- Born: Joanna Simon
- Citizenship: United Kingdom
- Occupations: Author, wine journalist
- Years active: 1987–present
- Known for: Wine column in The Sunday Times
- Notable work: Discovering Wine; Wine With Food; The Sunday Times Book of Wine; Wine: An Introduction; Harrods Book of Fine Wine
- Spouse: Robin Simon

= Joanna Simon (wine writer) =

British author and wine journalist

Joanna Simon is a British author and wine journalist known for her column in The Sunday Times for 22 years from 1987 to 2009, where she was also a cookery writer from 2004 to 2009.

She is founding editor of Waitrose Drinks magazine and writes for The World of Fine Wine and Decanter. She is a wine taster for international competitions and presented BBC Radio 4's series The Bottle Uncorked. She has previously been wine and food editor of House & Garden and editor of both Wine and Wine & Spirit magazines.

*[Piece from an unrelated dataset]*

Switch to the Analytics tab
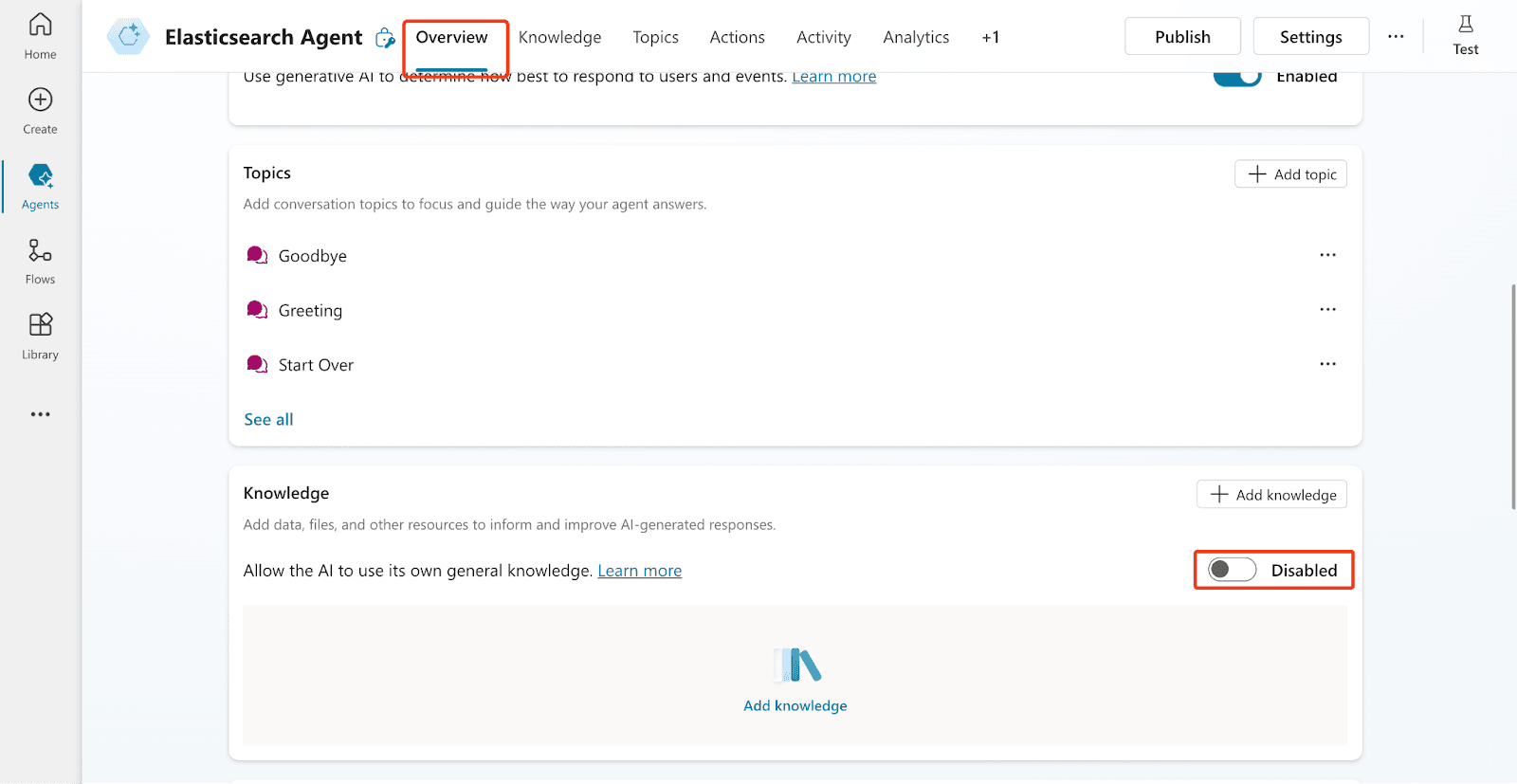The width and height of the screenshot is (1517, 784). pyautogui.click(x=915, y=38)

Simon's books include Discovering Wine, Wine With Food, The Sunday Times Book of Wine, Wine: An Introduction and Harrods Book of Fine Wine.

In September 2008, Simon was one of five UK wine writers, along with Tim Atkin MW, Anthony Rose, Tom Cannavan and Olly Smith, to launch an online wine ratings magazine for the UK called The Wine Gang.

As a lecturer, she has urged Chilean winemakers to "'lighten up' on alcohol levels and the use of oak".

She is married to the art historian and critic Robin Simon.